Reagan National in Washington and Logan in Boston remained closed on this date in 2001 in the aftermath of the Sept. 11 terrorist attacks but most other airports across the country had resumed business under heightened security.
It was on this date in 1788 that Congress authorized the first U.S. national election, to be held "the first Wednesday in January next (1789)." That same day, lawmakers declared New York City to be the capital of the nation. Not for long -- in 1790, the capital moved BACK to Philadelphia before moving permanently to Washington, D.C., in 1800.
Late in the evening on this day in 1814, attorney Francis Scott Key wrote a little ditty that Americans now like to sing before baseball games. Key had been aboard a ship stranded in Baltimore harbor by the British bombardment of Fort McHenry, Md., and was moved by seeing the American flag still flying over the fort to write "The Star-Spangled Banner" on the back of an envelope.

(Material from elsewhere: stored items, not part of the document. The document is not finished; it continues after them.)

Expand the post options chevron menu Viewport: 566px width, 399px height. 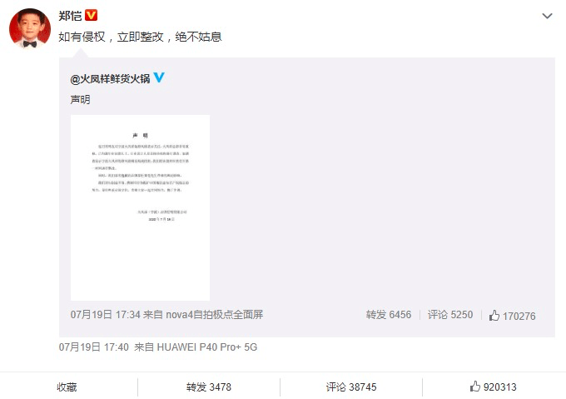[x=547, y=16]
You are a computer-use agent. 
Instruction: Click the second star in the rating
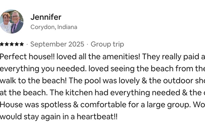(7, 44)
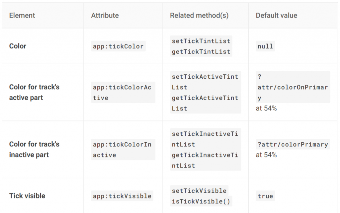Click the "Tick visible" row label
Screen dimensions: 340x213
click(27, 196)
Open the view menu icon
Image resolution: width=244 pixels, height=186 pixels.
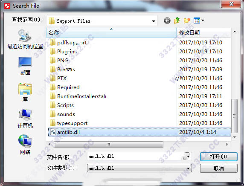click(x=199, y=20)
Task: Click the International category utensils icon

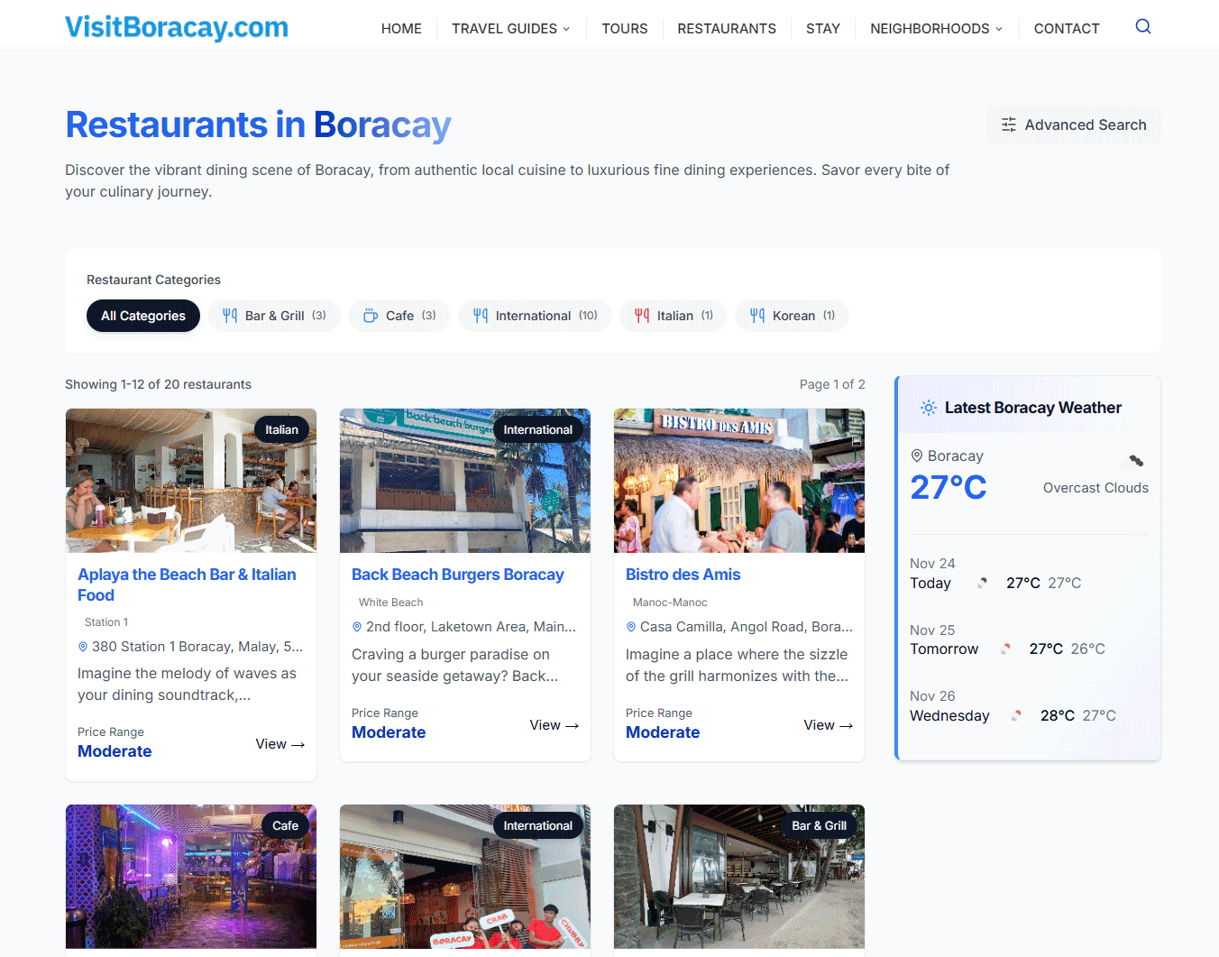Action: [481, 316]
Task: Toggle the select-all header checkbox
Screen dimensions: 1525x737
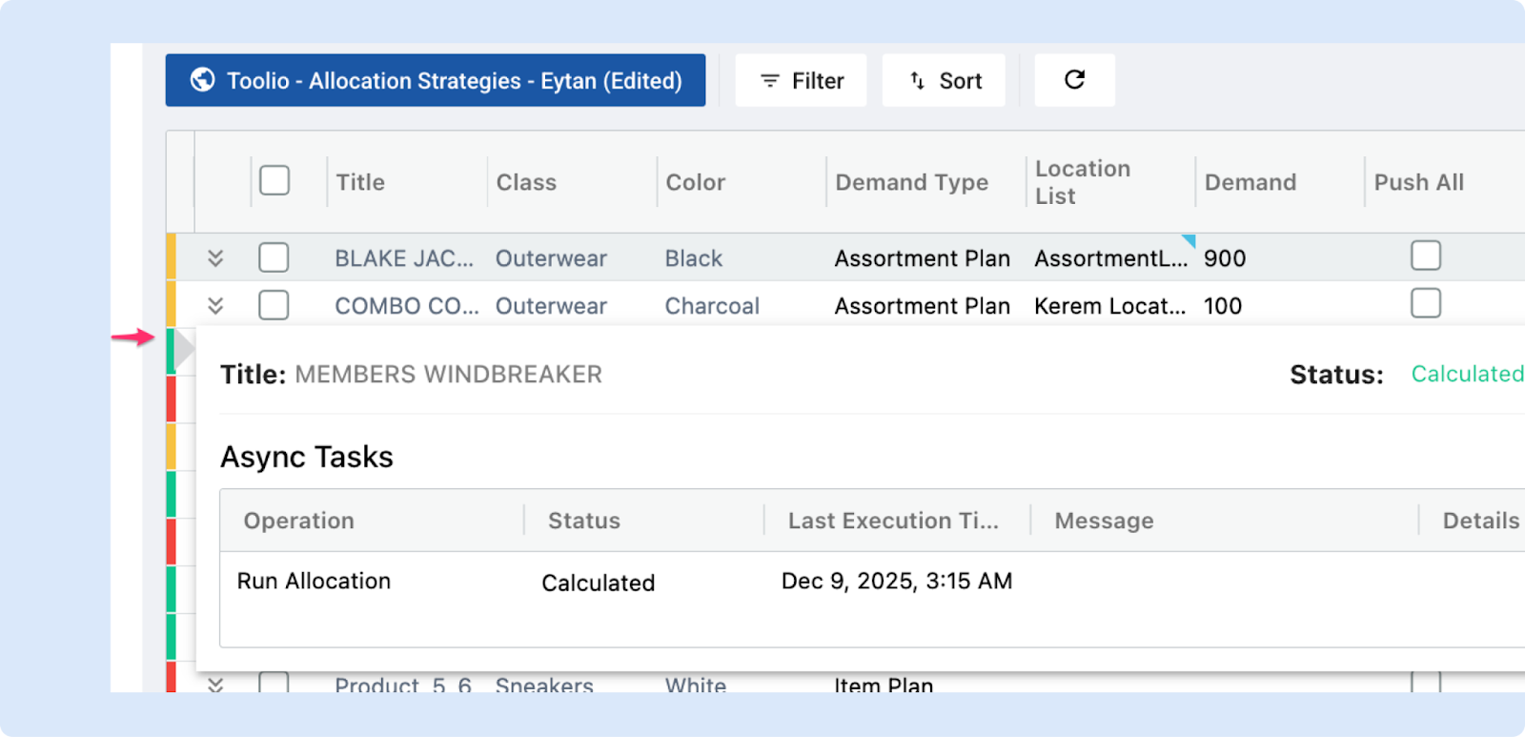Action: (275, 180)
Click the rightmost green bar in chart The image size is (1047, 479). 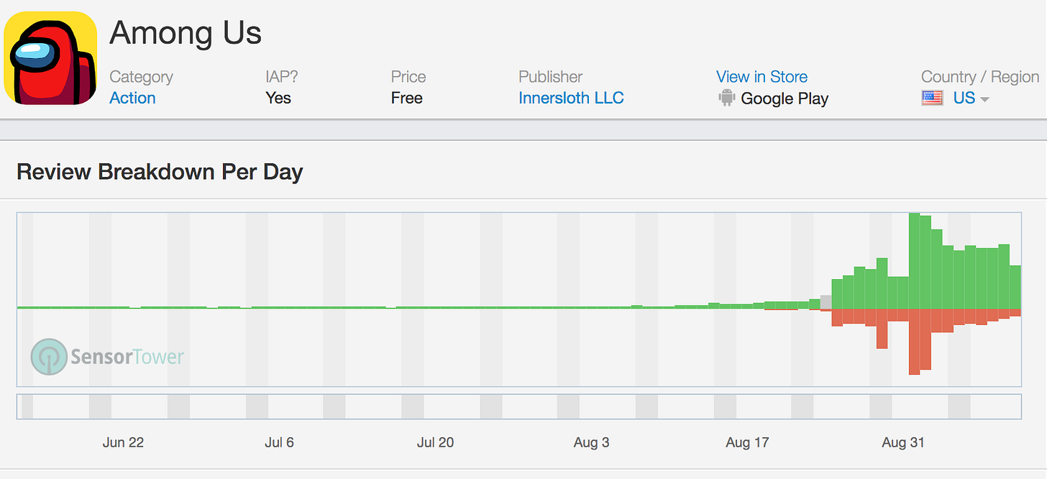[x=1015, y=287]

The melody comes from "Anachreon In Heaven," an old English drinking song.
In a dramatic (and televised) ceremony at the White House, Israeli Prime Minister Yitzhak Rabin and PLO Chairman Yasser Arafat signed a declaration of principles for Palestinian self-rule on this date in 1993. The next day, representatives of Israel and Jordan signed an "agenda for peace."
The 1971 uprising at the state prison in Attica, N.Y., ended on this date, as state forces stormed and regained control of the facility. The riot and subsequent inmate rampage had left 42 people dead.
And it was on this day in 1922 that the temperature at El Azizia, Libya, reached 136 degrees F. -- generally accepted as the world's highest recorded atmospheric temperature.
We now return you to the present, already in progress.